I DON’T suppose the science fiction writer John Wyndham is much read these days but in the 50s and 60s his books were very popular. Recently one of his plots has been playing on my mind.
The Day of the Triffids (1951) opens with a shower of green meteors over Britain which draws nearly everyone to watch. Next day the spectators are all blind, the only ones to escape with their sight being a handful who were unconscious or otherwise unable to see the meteors.
I am starting to wonder if some similar Wyndham-style phenomenon has affected all but a very few of the population, disabling their critical faculties and making them unquestioningly, even gladly, receptive to every word issuing from ‘authority’. It is hard otherwise to explain how so many previously sensible people have believed the government propaganda and given it the status of holy writ.
The vast majority can personally know no one much under 80 who has died of or ‘with’ Covid-19 (in other words picked it up in hospital), or even been seriously ill.
Sensible people can surely not believe that a piece of cloth or paper can act as a barrier to a virus. It is like using a football net to block sand, but not as efficient. Yet they obediently mask up, even in the open air, even when there is no other person within 100 yards.
Something must have taken over their brains – there is no other explanation.

**Supplied records**
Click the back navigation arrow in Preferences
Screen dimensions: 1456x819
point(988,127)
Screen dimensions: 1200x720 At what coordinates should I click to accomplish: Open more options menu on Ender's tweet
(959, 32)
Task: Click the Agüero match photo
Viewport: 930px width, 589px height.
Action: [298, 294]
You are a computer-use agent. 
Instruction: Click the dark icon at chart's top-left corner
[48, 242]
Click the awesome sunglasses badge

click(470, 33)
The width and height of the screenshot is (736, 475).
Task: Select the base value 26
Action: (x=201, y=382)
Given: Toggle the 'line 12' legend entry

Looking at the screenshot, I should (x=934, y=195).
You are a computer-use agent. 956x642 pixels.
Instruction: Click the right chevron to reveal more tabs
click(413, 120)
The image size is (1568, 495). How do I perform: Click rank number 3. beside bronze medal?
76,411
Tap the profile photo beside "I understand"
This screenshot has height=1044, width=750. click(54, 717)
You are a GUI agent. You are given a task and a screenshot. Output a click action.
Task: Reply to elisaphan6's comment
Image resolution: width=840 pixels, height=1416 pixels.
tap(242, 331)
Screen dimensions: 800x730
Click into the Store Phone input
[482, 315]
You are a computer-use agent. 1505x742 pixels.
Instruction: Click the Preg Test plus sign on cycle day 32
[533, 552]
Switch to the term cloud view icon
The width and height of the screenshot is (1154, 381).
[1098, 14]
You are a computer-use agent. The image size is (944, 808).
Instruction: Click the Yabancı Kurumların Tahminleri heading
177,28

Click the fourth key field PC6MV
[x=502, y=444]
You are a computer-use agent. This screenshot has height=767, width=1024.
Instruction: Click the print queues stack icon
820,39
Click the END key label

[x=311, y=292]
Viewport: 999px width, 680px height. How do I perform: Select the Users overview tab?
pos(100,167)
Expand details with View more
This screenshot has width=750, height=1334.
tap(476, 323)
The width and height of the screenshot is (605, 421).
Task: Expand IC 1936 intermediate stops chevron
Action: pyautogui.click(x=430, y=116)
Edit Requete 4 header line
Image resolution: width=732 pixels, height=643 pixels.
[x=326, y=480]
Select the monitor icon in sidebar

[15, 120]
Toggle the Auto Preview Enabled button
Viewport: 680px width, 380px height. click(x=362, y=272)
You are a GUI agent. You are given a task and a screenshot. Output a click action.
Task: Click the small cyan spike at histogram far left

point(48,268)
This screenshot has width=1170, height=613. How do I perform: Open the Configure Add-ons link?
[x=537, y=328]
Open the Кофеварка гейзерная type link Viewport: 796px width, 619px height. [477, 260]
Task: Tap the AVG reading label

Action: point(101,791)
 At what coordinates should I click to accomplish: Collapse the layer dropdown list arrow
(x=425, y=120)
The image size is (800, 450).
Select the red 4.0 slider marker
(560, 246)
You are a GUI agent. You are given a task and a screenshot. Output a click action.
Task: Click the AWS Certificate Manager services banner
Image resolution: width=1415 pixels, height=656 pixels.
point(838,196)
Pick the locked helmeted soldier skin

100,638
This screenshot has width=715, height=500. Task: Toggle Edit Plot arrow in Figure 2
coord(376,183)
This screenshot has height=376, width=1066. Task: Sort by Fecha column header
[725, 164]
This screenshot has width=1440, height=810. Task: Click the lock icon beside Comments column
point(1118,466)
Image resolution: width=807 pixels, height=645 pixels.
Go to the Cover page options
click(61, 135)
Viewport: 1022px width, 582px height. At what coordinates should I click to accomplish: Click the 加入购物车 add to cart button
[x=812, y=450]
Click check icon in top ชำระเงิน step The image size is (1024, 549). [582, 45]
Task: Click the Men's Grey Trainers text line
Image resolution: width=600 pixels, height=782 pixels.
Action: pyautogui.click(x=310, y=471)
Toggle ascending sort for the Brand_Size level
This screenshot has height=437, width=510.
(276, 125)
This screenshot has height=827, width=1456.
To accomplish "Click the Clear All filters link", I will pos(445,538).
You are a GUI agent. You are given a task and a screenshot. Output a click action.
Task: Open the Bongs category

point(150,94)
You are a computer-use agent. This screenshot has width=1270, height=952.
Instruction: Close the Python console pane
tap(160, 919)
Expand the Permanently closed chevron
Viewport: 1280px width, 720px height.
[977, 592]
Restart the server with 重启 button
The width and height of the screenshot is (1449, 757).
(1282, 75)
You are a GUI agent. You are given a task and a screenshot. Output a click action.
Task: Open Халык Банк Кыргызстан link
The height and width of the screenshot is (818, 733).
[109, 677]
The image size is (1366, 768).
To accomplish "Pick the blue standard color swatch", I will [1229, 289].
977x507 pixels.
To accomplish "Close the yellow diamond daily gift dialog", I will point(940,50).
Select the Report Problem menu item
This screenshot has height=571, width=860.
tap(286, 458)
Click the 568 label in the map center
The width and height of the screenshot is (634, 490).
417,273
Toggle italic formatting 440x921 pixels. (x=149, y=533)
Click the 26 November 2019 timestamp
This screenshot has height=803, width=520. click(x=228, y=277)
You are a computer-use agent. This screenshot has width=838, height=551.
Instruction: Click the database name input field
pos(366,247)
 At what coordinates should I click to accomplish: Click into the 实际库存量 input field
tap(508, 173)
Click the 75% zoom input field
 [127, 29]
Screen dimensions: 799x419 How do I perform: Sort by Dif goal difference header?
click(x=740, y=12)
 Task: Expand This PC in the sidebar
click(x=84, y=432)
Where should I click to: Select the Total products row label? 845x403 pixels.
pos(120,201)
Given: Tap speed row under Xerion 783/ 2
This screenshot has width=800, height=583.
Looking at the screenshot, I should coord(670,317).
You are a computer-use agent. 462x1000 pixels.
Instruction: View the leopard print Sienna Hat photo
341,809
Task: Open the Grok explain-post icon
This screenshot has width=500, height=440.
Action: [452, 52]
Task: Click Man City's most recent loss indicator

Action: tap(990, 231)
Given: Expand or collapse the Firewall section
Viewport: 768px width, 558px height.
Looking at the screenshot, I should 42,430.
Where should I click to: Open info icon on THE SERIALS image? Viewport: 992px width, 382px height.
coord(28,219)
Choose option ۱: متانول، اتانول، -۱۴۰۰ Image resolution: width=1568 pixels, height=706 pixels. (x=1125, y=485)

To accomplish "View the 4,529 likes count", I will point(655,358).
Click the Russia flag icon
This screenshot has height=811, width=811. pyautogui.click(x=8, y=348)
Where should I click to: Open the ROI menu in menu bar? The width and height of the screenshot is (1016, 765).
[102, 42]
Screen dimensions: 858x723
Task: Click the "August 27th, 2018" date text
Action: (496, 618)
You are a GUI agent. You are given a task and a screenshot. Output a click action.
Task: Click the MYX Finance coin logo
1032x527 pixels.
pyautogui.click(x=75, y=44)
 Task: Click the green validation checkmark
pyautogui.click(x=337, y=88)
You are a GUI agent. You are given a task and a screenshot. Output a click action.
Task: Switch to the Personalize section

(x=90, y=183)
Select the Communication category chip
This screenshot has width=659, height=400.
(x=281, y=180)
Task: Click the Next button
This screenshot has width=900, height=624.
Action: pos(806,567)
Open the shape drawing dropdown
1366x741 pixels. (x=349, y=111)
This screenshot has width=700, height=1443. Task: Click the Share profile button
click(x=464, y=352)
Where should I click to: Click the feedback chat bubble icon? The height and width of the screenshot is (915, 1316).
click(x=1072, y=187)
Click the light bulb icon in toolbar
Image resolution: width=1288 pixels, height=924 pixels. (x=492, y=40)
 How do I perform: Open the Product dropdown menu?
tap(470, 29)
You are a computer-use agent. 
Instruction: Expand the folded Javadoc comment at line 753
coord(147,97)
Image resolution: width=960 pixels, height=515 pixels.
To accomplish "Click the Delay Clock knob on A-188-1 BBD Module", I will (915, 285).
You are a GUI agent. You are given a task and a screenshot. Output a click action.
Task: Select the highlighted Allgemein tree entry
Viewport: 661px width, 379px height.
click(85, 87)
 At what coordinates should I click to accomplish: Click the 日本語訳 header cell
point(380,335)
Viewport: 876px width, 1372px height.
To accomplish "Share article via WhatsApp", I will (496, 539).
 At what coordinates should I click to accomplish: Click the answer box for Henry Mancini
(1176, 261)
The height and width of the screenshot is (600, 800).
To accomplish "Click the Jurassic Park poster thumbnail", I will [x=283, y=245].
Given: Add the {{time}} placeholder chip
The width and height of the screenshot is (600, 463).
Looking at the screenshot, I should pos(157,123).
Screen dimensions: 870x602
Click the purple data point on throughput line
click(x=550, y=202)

**What you have to do**
Can you duplicate the part of the text on John Wyndham and Covid-19 from "The vast majority" up to and including "been seriously ill.", word for word?

**Answer to this task**
The vast majority can personally know no one much under 80 who has died of or ‘with’ Covid-19 (in other words picked it up in hospital), or even been seriously ill.